Ma il cinema di Verdone non è mai così presuntuoso da sfogliare la margherita del sociologismo e dello psicologismo tagliati con l’accetta. Come lo struzzo di un celebre finale di Bunuel tiene la testa fuori dalla sabbia, , scruta e poi inventa la sua analisi spicciola che, da sempre, ha anche la famiglia come crogiolo di inquietudini e complessi dove il nido di vipere morde le chiappe di ogni ingenuo eversore. E ci sono i figli come verifica di quanto è stato e di quanto potrebbe essere oltre la dabbenaggini, le viltà e gli errori dei padri. “Posti in piedi in Paradiso” dovrebbe porre una nuova tessera tra generazioni, a confronto tra il vacuo del passato e la speranza di un futuro che non si ripeta per impronta genetica.
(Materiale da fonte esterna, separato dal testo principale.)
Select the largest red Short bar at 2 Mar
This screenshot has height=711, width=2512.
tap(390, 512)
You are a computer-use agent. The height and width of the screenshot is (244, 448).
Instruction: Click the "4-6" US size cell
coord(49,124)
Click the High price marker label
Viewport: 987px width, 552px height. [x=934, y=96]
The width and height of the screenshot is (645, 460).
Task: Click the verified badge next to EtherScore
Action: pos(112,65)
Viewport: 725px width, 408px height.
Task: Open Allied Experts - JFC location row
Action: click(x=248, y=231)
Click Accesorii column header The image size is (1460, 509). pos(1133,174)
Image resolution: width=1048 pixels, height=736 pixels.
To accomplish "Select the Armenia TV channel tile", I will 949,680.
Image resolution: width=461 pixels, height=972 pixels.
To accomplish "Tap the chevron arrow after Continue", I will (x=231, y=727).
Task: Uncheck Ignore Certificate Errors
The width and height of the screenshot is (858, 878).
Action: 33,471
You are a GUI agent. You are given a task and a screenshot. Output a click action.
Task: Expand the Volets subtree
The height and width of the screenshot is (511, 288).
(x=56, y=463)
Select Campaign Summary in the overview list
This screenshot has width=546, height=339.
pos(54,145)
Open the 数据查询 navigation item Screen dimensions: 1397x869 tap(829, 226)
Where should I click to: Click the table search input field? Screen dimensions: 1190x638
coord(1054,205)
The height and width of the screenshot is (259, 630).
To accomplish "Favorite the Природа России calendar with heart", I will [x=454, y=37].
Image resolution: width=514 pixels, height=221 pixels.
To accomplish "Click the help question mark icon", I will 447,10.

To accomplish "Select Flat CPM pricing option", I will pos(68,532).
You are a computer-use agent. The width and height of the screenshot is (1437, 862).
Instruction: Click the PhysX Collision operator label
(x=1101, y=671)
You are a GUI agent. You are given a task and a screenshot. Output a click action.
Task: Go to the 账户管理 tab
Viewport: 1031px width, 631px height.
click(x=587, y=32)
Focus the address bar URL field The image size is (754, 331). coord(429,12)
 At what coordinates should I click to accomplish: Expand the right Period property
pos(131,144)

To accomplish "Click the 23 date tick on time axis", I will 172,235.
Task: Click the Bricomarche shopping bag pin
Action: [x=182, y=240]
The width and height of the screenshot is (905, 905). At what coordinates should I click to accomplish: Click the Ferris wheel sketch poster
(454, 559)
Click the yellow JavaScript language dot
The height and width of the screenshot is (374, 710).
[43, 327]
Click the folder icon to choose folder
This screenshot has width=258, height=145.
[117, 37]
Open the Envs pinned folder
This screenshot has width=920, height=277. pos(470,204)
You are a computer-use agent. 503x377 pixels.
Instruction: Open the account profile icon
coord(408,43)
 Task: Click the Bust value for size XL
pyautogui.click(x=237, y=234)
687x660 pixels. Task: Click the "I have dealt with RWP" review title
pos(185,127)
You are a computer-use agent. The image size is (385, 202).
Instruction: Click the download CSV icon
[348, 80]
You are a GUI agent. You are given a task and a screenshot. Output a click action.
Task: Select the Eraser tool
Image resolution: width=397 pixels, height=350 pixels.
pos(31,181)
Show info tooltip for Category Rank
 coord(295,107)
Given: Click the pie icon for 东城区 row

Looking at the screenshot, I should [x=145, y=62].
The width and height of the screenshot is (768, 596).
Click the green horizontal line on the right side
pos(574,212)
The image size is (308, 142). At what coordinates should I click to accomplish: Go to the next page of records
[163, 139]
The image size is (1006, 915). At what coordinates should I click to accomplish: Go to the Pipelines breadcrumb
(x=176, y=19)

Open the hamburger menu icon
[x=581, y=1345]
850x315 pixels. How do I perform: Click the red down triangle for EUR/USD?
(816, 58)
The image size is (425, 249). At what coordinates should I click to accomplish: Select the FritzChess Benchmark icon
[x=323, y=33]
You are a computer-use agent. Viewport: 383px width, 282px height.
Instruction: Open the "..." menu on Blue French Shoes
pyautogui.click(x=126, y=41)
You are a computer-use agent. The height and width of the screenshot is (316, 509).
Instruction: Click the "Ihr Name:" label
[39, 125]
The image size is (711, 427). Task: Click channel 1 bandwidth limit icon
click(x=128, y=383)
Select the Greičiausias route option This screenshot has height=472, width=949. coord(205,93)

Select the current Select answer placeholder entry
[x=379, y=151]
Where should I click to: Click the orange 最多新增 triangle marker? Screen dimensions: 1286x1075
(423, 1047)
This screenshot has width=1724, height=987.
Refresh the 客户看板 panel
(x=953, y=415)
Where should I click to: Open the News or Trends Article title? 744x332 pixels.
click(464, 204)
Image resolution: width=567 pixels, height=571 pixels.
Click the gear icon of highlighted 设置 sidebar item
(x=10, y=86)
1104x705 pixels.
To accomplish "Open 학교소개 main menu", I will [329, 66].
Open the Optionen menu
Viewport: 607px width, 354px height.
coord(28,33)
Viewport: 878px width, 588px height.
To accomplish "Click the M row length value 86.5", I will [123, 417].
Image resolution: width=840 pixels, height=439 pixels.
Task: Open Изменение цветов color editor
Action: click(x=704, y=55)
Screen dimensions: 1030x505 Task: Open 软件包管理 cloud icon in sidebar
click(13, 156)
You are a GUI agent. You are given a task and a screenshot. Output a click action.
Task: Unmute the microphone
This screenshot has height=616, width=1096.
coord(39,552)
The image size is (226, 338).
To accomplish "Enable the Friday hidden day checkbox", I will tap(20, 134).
Che lo sguardo di Carlo Verdone sia, poi, secondo una frettolosa sentenza, buonista, è un’errata classificazione che confonde il rifiuto del cinismo con la mancanza di cattiveria: è la malinconia soffusa e irrimediabile che fa da filtro ad una crudeltà soffice ma che, in alcuni capitoli (come in “Gallo Cedrone”), si lascia implodere, mettendo in un angolo la “compassione” (sorridente) e qualsiasi assoluzione. La verità è che gli eroi stralunati di Verdone, rispetto alla galleria di “mostri” allestita dalla commedia italiana dell’età dell’oro, hanno conservato il gene della cialtroneria e della megalomania, ma devono fare i conti con le proprie insicurezze, con l’ansia di apparire senza essere, con il timore di restare soli e in compagnia di se stessi. Ecco, “Posti in piedi in Paradiso” sembra proprio ragionare ancora sul terrore di essere soli con i propri fallimenti e con l’impossibilità di una normalità di rapporti che faccia da scudo al caos esterno. Tre uomini in crisi e durante la crisi che si agitano per non smarrire completamente l’orientamento già precario di una navigazione a vista, in balia di un destino che li prende a calci nel sedere. Cronaca ironica di una sconfitta che sconvolge un panorama trapunto di rovine, di sogni infranti e di illusioni allestite con la cartapesta dei difetti generazionali.
Ma per Carlo Verdone non sarà un marzo da consumarsi solo sullo schermo. C’è la libreria come replica alle immagini.Un “romanzo autobiografico” arriverà sui banconi negli stessi giorni del film. Titolo: “La casa sopra i portici” (Bompiani). Una casa grande a Roma nei pressi di Ponte Sisto, la casa dell’infanzia, la casa della famiglia, la casa di papà Mario, la cui morte ha riconsegnato al Vaticano la proprietà dello stabile con portici di LungoTevere dei Vallati. In questo spazio non claustrofobico, Verdone muove alla ricerca del tempo perduto. Alla sua maniera, raccontando tra sorrisi e commozione la storia di una casa, di un papà e di una mamma adorata, Rossana Schiavina, alla quale l’appartamento era passato per diritto di famiglia. In nome del padre e della madre. Un po’ per un pizzico di melanconia, un po’ per tanto affetto.